Collected data entries:
◆ ◆ ◆

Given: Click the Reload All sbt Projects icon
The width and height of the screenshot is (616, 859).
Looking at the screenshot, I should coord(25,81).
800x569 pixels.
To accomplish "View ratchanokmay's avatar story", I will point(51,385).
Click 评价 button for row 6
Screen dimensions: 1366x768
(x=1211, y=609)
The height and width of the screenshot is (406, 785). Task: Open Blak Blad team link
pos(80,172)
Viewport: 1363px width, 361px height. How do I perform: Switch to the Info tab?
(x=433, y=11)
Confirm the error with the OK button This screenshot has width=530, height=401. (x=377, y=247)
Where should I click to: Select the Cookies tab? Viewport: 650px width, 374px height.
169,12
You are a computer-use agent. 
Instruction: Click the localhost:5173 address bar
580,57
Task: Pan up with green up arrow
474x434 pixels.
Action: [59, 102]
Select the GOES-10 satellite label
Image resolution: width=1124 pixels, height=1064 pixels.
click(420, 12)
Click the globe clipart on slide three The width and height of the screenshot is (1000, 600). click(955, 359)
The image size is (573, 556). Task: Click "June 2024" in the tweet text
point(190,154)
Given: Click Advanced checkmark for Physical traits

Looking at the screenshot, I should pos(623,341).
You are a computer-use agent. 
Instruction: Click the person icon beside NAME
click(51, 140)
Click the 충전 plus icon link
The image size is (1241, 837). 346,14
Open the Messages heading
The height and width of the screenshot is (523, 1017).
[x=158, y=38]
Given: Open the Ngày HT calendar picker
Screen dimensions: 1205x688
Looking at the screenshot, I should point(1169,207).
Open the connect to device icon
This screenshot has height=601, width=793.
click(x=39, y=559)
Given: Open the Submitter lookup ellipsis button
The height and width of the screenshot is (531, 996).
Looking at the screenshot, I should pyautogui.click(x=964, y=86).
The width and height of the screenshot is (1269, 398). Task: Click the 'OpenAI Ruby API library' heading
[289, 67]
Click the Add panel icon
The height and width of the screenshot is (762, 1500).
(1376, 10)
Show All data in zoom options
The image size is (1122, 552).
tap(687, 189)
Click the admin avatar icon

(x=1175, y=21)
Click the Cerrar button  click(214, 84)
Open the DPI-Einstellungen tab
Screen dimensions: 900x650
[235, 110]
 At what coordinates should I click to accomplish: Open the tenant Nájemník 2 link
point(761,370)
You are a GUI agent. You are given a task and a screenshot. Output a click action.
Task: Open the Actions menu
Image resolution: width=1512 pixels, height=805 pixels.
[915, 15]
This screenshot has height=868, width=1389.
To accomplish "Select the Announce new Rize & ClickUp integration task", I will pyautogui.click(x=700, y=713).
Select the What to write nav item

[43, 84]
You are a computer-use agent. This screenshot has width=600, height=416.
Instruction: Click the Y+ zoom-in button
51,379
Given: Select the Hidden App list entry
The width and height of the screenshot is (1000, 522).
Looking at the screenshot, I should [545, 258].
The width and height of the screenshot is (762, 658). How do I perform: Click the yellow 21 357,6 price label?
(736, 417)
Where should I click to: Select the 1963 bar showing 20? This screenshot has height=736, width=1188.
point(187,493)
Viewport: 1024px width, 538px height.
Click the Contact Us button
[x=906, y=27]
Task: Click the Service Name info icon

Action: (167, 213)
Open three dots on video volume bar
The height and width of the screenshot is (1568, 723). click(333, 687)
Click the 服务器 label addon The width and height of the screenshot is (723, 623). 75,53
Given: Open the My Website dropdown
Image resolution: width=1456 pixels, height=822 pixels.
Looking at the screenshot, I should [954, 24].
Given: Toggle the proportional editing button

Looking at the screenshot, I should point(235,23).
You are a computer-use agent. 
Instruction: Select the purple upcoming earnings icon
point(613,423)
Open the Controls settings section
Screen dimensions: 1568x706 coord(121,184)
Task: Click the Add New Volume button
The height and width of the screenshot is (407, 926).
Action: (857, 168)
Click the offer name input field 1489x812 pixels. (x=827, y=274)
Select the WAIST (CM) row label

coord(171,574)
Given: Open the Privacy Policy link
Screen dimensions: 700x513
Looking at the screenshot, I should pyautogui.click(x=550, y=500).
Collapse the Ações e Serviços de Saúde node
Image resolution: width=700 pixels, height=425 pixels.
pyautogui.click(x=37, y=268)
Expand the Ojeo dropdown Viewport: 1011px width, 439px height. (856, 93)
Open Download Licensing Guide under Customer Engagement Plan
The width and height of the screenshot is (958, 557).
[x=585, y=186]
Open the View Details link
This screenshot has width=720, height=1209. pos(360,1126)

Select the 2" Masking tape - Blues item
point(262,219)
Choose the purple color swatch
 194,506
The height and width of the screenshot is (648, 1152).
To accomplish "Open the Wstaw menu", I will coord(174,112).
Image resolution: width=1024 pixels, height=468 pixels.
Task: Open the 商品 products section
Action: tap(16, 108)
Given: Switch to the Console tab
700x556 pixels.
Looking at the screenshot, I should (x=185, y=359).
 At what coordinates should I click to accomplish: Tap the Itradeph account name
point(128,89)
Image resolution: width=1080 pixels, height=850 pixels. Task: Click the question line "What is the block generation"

◆ ◆ ◆

▶ _Aim of the task_: Find the line that contains "Given: Open the Privacy Policy link". Repeat it and every line after it, exactly as written, up to and including the last line of the records above.

▶ _Result of the task_:
Given: Open the Privacy Policy link
Screen dimensions: 700x513
Looking at the screenshot, I should pyautogui.click(x=550, y=500).
Collapse the Ações e Serviços de Saúde node
Image resolution: width=700 pixels, height=425 pixels.
pyautogui.click(x=37, y=268)
Expand the Ojeo dropdown Viewport: 1011px width, 439px height. (856, 93)
Open Download Licensing Guide under Customer Engagement Plan
The width and height of the screenshot is (958, 557).
[x=585, y=186]
Open the View Details link
This screenshot has width=720, height=1209. pos(360,1126)

Select the 2" Masking tape - Blues item
point(262,219)
Choose the purple color swatch
 194,506
The height and width of the screenshot is (648, 1152).
To accomplish "Open the Wstaw menu", I will coord(174,112).
Image resolution: width=1024 pixels, height=468 pixels.
Task: Open the 商品 products section
Action: tap(16, 108)
Given: Switch to the Console tab
700x556 pixels.
Looking at the screenshot, I should (x=185, y=359).
 At what coordinates should I click to accomplish: Tap the Itradeph account name
point(128,89)
Image resolution: width=1080 pixels, height=850 pixels. Task: Click the question line "What is the block generation"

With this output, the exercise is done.